Survive the Night by Riley Sager | Reviewed by Michelle

 

Survive the Night | Riley Sager | Dutton | Pub: 6/29/21

“Meeting people is easy. Keeping them around is the hard part.”

Survive the Night is the newest Riley Sager book and I really enjoyed it. Riley’s book Final Girls was the first book of his that I read and also one of my first thrillers. So, one could say I am a fan, especially since I need to read his books the minute they come out.

In Survive the Night we follow Charlie. Charlie is a college student trying to get off campus and back home to Ohio. She’s had a rough couple of months after her best friend was murdered by the Campus Killer. As she is posting her ad to find someone to give her a ride, she meets Josh, and he is also going to Ohio. He offers to drive her the very next night.

Charlie’s boyfriend wants her to wait until the weekend so he can drive her, but she just wants out. She gets into the car with the stranger, Josh, and then things just get weird, and Charlie knows she isn’t getting home. Will she survive the night?

I just enjoyed this one a lot. Getting into the car with a stranger you met at college seemed okay back then since it’s at college. The ride is going fine until it’s not and then you realize it’s too late to go back. There were some things I was able to put together and some things I couldn’t put together. For the type of book I expect from Riley, the quickness in which I read it (one day) and the chills I got from it, I gave it 5 stars.

My order for Riley books starting with my favorite are:

Final Girls

Home Before Dark

Survive the Night

Lock Every Door

The Last Time I Lied

Synopsis (Credit: Goodreads)

It's November 1991. George H. W. Bush is in the White House, Nirvana's in the tape deck, and movie-obsessed college student Charlie Jordan is in a car with a man who might be a serial killer.
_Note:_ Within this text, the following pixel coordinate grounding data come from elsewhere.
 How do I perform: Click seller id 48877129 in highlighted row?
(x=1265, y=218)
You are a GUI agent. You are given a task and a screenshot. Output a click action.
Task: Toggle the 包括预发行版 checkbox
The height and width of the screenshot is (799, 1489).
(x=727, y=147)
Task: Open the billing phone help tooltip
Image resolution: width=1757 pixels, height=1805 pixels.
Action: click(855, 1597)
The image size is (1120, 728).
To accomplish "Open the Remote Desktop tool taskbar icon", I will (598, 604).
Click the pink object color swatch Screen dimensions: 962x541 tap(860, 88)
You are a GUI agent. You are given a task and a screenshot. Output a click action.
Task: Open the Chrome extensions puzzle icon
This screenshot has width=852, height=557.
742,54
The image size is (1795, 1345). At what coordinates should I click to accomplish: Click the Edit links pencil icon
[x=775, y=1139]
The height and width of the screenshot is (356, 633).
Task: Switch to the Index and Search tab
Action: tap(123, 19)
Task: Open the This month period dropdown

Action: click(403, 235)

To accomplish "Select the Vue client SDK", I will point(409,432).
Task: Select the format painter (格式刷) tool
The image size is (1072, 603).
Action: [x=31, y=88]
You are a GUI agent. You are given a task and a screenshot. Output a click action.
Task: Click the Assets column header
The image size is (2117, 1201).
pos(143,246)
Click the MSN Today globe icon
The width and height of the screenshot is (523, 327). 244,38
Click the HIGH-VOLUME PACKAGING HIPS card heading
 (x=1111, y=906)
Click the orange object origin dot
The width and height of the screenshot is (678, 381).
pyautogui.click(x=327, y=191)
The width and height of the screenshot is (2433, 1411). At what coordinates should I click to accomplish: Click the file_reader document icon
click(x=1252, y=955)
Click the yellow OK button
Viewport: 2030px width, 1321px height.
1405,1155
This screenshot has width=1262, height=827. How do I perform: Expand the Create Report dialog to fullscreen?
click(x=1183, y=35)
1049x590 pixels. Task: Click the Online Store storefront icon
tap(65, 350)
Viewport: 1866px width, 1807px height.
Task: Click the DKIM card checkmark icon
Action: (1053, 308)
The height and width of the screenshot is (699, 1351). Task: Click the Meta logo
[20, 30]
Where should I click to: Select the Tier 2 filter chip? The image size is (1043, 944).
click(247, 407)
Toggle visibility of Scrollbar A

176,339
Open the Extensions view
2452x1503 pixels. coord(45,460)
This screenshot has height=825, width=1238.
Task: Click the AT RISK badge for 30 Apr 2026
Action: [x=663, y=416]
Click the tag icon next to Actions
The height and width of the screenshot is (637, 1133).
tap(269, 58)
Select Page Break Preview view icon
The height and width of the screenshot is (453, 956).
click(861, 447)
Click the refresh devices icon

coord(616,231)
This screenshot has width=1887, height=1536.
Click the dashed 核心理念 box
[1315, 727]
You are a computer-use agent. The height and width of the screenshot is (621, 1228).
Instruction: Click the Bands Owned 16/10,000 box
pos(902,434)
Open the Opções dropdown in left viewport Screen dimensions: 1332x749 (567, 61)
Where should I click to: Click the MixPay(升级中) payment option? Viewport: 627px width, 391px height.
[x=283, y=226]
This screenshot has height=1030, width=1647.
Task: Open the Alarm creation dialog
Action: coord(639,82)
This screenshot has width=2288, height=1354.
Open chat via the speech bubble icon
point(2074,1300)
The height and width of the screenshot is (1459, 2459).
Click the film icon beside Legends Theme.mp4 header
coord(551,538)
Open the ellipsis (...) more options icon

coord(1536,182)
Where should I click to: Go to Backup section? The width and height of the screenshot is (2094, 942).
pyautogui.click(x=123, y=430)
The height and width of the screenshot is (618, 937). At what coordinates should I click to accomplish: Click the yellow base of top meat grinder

Josh Baxter, the man behind the wheel, is a virtual stranger to Charlie. They met at the campus ride board, each looking to share the long drive home to Ohio. Both have good reasons for wanting to get away. For Charlie, it's guilt and grief over the murder of her best friend, who became the third victim of the man known as the Campus Killer. For Josh, it's to help care for his sick father. Or so he says. Like the Hitchcock heroine she's named after, Charlie has her doubts. There's something suspicious about Josh, from the holes in his story about his father to how he doesn't seem to want Charlie to see inside the car's trunk. As they travel an empty highway in the dead of night, an increasingly worried Charlie begins to think she's sharing a car with the Campus Killer. Is Josh truly dangerous? Or is Charlie's suspicion merely a figment of her movie-fueled imagination?

What follows is a game of cat-and-mouse played out on night-shrouded roads and in neon-lit parking lots, during an age when the only call for help can be made on a pay phone and in a place where there's nowhere to run. In order to win, Charlie must do one thing--survive the night.